I gave a snort of derision. “Yeah, how’d that work out for him? I mean, the Ticks I’ve seen don’t seem like they’re under anyone’s control.”
Carter gave a shrug. “That’s where our intel gets dicey. We’re not sure if this is what he really intended to happen or if the Ticks have gotten out of hand. But. . .” Carter’s words trailed off and he shook his head.
“What?” I prodded.
“Well, we know some of what Roberto wanted because of things he told Sebastian, but I can’t imagine that this was his end goal. Either things in the Genexome Corporation went really wrong, or this is just a stage two in a multi-stage plan. Which means things could get worse.”
I let that vile thought roll around in my gut for a while before I pushed it away and went back to something Carter had said. “What about the Genexome Corporation? All those scientists? Do they work for Roberto?”
“It’s buried pretty deep, under about five dummy parent corporations, but yeah. He owns it.”
“Those scientist at Genexome, they must have started with vampire venom and—”
“Actually, we don’t know that for sure. And we have no way of knowing if they knew what they were working with. But, yeah, it’s a pretty good guess that Roberto supplied them with a sample of his venom and they used that as a starting point.”
I felt the Rolos trying to creep back up my esophagus. The idea that the Tick outbreak wasn’t accidental, that someone had done this on purpose was repugnant. I dropped my head back to my arms, resting my ear on my sleeve, feeling suddenly more exhausted than I could believe. I just sat there, staring at the cheerfully glowing Coke machine. Something that had no right to exist in this horrific new world. It occurred to me then that this might be the last time I ever drank a soda. Or ate candy. And if it was, then I resented the hell out of this Roberto guy.
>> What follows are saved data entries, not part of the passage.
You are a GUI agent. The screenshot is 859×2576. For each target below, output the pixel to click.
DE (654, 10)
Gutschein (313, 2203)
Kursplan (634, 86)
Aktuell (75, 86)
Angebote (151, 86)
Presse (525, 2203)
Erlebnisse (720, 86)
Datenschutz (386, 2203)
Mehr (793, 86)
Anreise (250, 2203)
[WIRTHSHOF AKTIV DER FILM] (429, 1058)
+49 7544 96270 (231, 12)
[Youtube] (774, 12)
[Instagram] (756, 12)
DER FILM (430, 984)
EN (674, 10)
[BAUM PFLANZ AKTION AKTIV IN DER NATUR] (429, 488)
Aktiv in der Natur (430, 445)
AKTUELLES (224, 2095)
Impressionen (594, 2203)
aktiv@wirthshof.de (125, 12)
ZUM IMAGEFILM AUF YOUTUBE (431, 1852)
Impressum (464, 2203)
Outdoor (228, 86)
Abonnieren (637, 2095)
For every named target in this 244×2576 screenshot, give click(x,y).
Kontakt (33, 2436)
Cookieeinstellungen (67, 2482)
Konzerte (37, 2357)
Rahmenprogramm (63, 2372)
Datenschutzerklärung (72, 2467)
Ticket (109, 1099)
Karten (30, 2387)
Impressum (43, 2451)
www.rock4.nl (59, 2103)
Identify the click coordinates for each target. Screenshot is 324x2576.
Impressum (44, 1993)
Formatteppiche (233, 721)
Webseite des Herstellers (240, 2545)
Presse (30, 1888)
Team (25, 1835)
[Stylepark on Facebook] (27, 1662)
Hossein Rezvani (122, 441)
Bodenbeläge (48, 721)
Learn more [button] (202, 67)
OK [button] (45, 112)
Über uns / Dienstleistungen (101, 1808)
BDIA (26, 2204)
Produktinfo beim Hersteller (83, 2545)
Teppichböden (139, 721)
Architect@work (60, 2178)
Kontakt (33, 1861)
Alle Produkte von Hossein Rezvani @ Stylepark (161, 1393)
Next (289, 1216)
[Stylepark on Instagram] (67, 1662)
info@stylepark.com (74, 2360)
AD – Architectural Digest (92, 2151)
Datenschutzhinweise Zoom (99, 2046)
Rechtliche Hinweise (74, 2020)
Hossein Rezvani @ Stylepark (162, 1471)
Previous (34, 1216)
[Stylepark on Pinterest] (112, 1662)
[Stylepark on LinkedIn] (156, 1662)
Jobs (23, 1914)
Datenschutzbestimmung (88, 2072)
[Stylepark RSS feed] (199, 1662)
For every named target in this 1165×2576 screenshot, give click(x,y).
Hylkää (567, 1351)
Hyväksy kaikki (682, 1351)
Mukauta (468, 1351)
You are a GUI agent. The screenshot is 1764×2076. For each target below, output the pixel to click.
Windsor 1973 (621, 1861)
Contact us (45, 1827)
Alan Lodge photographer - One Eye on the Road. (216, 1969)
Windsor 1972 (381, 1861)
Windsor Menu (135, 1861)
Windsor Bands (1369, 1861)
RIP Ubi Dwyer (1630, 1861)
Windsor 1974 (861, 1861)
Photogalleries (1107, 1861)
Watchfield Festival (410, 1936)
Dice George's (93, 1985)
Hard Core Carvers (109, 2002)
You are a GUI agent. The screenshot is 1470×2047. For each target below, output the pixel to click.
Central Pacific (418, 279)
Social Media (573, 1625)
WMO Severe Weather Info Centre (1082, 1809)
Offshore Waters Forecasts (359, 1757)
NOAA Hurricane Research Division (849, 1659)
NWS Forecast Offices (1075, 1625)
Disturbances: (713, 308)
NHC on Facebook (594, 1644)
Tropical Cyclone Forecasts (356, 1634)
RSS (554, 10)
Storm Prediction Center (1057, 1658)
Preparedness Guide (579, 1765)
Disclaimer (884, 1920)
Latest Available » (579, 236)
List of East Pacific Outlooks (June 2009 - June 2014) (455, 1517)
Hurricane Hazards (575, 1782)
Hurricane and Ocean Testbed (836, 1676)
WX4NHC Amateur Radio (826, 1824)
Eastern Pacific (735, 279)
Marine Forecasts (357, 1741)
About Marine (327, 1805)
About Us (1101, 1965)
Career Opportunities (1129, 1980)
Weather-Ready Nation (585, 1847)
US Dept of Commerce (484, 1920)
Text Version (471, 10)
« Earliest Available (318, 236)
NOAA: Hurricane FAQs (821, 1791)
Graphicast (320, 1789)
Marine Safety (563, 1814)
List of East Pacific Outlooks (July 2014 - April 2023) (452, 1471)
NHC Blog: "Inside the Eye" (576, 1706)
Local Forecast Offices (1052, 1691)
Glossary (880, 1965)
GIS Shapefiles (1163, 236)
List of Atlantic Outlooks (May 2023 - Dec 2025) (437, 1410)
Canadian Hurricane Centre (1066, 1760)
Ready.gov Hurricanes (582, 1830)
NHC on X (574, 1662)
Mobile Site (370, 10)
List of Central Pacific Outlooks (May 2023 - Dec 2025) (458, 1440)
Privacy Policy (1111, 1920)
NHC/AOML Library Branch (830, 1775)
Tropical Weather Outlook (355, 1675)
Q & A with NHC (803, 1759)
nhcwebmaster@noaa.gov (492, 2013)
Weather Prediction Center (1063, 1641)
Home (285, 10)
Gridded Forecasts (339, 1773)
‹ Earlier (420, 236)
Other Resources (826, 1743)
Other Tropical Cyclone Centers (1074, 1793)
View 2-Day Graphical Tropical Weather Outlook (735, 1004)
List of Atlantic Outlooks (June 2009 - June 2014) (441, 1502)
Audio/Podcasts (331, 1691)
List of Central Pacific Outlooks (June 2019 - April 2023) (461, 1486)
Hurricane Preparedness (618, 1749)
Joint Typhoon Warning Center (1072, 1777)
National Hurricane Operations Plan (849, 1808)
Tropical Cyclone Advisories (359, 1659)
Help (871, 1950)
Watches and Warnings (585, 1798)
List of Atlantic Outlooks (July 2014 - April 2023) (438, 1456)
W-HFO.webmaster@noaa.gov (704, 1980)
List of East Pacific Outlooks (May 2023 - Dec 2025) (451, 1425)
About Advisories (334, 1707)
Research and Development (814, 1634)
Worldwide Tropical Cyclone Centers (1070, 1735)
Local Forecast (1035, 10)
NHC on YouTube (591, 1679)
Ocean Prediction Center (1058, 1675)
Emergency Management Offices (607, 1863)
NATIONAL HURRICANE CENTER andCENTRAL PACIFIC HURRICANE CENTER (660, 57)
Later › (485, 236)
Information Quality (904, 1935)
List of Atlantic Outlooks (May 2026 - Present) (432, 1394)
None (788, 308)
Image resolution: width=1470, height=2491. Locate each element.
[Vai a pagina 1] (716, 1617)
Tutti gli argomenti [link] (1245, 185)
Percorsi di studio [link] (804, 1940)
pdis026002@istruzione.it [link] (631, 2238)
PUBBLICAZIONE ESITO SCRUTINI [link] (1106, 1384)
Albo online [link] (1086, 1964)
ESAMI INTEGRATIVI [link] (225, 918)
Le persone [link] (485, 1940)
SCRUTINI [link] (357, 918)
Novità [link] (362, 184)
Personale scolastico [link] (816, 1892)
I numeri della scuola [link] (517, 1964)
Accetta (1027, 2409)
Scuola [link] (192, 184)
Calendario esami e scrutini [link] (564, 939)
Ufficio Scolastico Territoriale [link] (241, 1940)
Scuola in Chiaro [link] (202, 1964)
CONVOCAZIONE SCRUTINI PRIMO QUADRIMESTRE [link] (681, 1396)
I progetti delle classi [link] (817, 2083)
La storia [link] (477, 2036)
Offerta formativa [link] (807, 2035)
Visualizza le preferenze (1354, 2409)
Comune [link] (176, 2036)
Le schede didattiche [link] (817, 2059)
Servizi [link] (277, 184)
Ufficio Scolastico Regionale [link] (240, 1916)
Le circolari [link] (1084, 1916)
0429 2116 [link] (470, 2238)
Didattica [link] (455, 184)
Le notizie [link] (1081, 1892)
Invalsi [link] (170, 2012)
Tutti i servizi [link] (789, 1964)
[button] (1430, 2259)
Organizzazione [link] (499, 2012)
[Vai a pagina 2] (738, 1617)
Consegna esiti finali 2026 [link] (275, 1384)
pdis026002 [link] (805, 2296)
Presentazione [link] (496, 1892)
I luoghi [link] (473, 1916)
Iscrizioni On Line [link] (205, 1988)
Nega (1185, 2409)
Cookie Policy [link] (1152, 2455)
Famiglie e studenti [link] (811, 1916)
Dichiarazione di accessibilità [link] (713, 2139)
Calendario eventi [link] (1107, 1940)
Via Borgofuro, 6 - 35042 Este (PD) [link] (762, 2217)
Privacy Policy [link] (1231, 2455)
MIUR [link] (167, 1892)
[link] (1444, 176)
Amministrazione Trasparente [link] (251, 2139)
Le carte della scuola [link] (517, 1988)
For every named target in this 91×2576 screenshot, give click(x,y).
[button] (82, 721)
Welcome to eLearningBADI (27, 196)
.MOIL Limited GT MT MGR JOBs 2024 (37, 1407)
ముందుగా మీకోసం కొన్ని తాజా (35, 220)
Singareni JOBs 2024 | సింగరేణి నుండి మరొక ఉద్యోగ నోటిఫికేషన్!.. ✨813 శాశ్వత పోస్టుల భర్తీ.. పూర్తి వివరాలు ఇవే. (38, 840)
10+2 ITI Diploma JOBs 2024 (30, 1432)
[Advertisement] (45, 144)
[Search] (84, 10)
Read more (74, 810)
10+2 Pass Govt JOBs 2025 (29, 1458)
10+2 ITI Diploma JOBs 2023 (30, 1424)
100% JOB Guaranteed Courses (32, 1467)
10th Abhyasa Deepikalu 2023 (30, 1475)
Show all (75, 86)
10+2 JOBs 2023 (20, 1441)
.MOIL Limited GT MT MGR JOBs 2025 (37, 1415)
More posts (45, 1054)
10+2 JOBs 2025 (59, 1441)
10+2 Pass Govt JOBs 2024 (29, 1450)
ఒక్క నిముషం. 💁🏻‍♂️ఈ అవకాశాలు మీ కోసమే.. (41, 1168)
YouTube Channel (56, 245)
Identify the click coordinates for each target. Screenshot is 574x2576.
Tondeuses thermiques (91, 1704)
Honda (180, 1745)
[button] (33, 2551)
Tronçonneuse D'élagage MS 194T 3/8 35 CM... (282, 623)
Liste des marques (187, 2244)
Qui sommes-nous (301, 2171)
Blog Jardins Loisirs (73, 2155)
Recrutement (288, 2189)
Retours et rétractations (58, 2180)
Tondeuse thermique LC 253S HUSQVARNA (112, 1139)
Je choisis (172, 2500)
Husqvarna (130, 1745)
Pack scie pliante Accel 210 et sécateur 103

I really didn’t want to puke up the last Dr Pepper I ever drank.
Slowly, I realized that Carter still hadn’t answered the basic question: what did this have to do with anything? What did it have to do with the Farm or with me and Mel or escaping?
But as soon as the question drifted through my mind, the answer was there behind it. I remembered what Carter had said just now about things Roberto had told Sebastian. Suddenly it was as if the fog of the tranq rifle had lifted and I could see the truth that should have been so obvious from the second I opened my eyes in the admin building.
I pushed myself up. “He’s one of them, isn’t he? Sebastian’s a vampire.”
For a long moment, only the gentle hum of the Coke machine filled the room, but eventually Carter spoke, his voice as soft as someone trying to coax a spooked kitten out of hiding. “He is. But he’s different.”
“Different how? Like Edward Cullen different? Like Stefan Salvatore different?”
“No. Nothing that . . .” He searched around for a word. “That romanticized. He’s a vampire. He drinks blood. But he’s on our side.”
“Our side? We have a side?”
“I do and I’m hoping you’re on it, too.” He pulled his chair closer to mine. He propped his elbows on his knees. “That guy I mentioned before, the guy with the military background from school. That’s Sebastian. The school was sort of an . . . investment for him. He was there when the Ticks hit the school. After we lost the school, Sebastian expected us to scatter. But those of us who were left stayed together.”